-------- Documento
Quisiera compartir una breve reflexión sobre la Carta que el Papa Francisco ha publicado recientemente sobre la importancia de la literatura en la formación sacerdotal, aunque, cabe aclarar, explícitamente afirma que lo que en ella se dice lo puede asumir cualquier cristiano interesado en su maduración personal (cf. Carta del Santo Padre Francisco sobre el papel de la literatura en la formación, nº 1). Pero antes de centrarme en la carta, quisiera compartir un recuerdo.
Una profesora del colegio secundario (en algunos países llamado bachillerato), a mí y a mis compañeros nos despertó el interés por la literatura como nadie lo supo hacer antes. Esta profesora supo tocar alguna fibra de nosotros de tal modo que comenzamos a leer novelas y poesías, y esto durante dos años. De hecho, incentivó al curso completo a escribir poesías para publicarlas en forma de libro. Quizá aquí estuvo la clave de su perdurable influencia en muchos de nosotros: ¡creyó y transmitió confianza en sus alumnos!
----------------
-------- Información proporcionada
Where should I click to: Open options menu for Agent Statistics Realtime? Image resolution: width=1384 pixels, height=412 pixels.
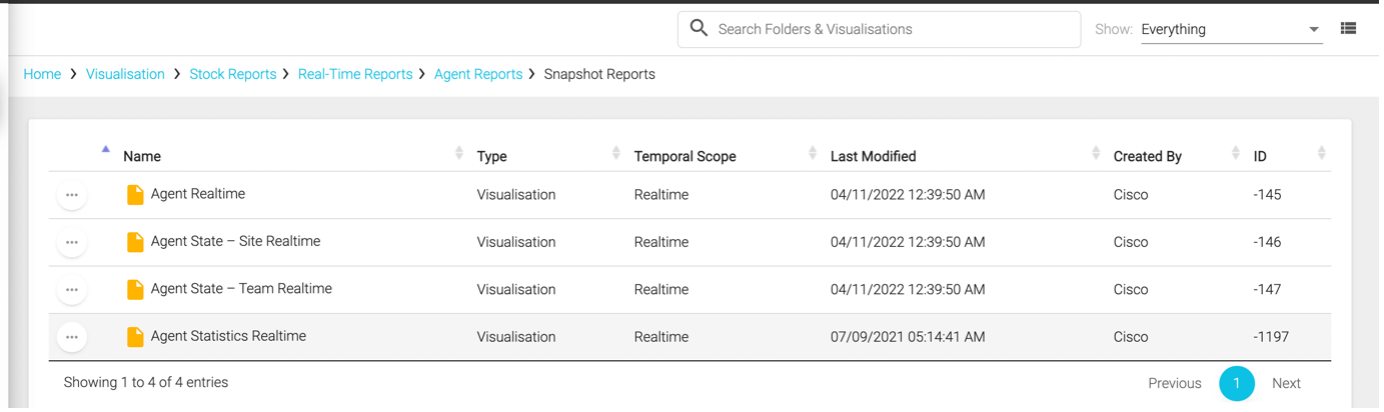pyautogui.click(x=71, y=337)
----------------
-------- Información proporcionada
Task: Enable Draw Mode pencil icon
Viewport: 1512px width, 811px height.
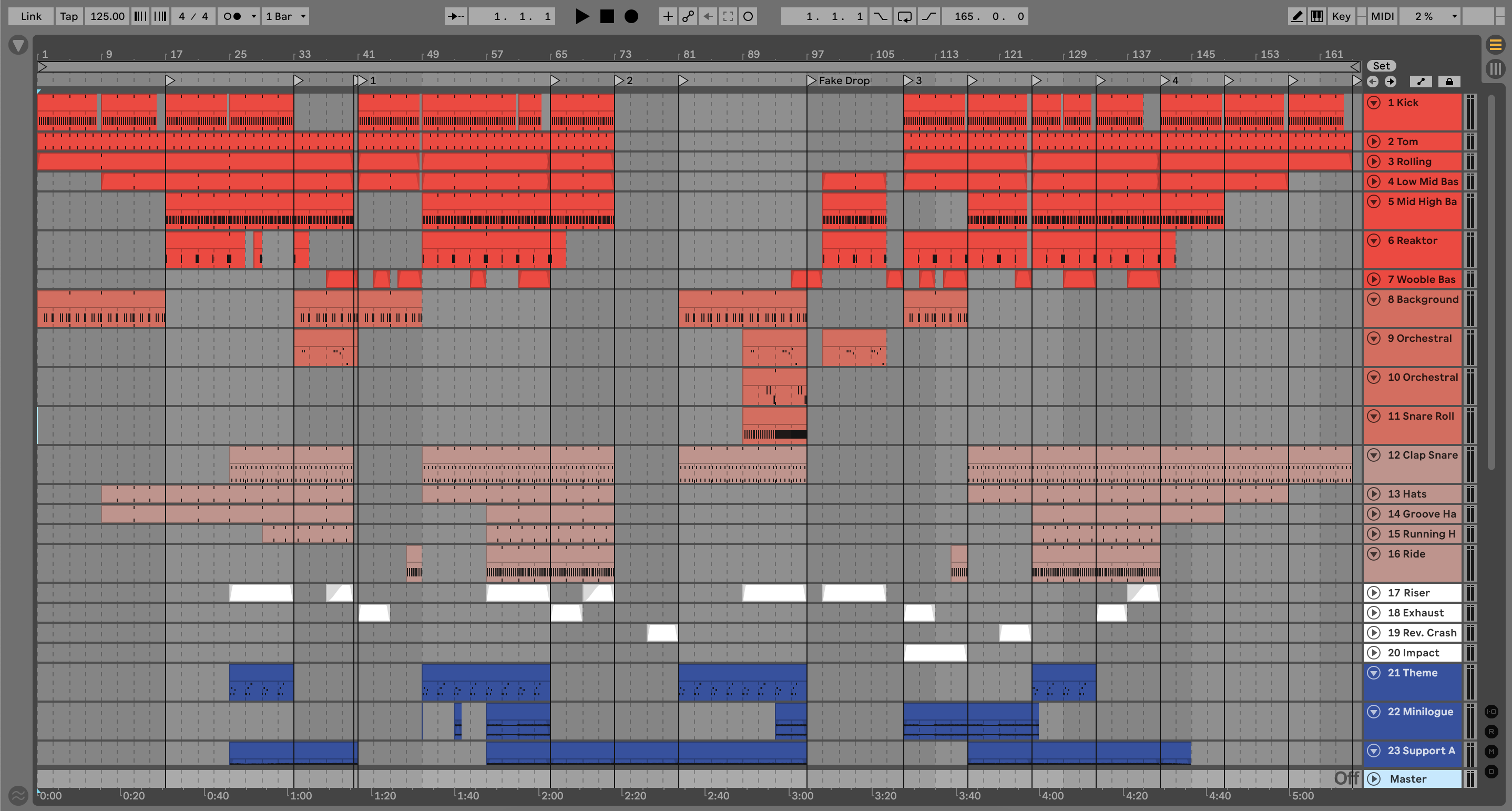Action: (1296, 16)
----------------
**Tareas**:
• a. En el texto sobre la carta del Papa, ¿qué señala como posible clave de la perdurable influencia de la profesora en muchos de sus alumnos? Responde en una a tres oraciones.
• b. Reproduce del texto sobre la carta del Papa el pasaje que empieza con las palabras que contienen "Quisiera compartir una" y termina con "compartir un recuerdo.".

**Soluciones del ejercicio**:
• a. La posible clave fue que la profesora creyó en sus alumnos y les transmitió confianza. El texto lo vincula con su iniciativa de animar al curso completo a escribir poesías para publicarlas en forma de libro.

• b.
Quisiera compartir una breve reflexión sobre la Carta que el Papa Francisco ha publicado recientemente sobre la importancia de la literatura en la formación sacerdotal, aunque, cabe aclarar, explícitamente afirma que lo que en ella se dice lo puede asumir cualquier cristiano interesado en su maduración personal (cf. Carta del Santo Padre Francisco sobre el papel de la literatura en la formación, nº 1). Pero antes de centrarme en la carta, quisiera compartir un recuerdo.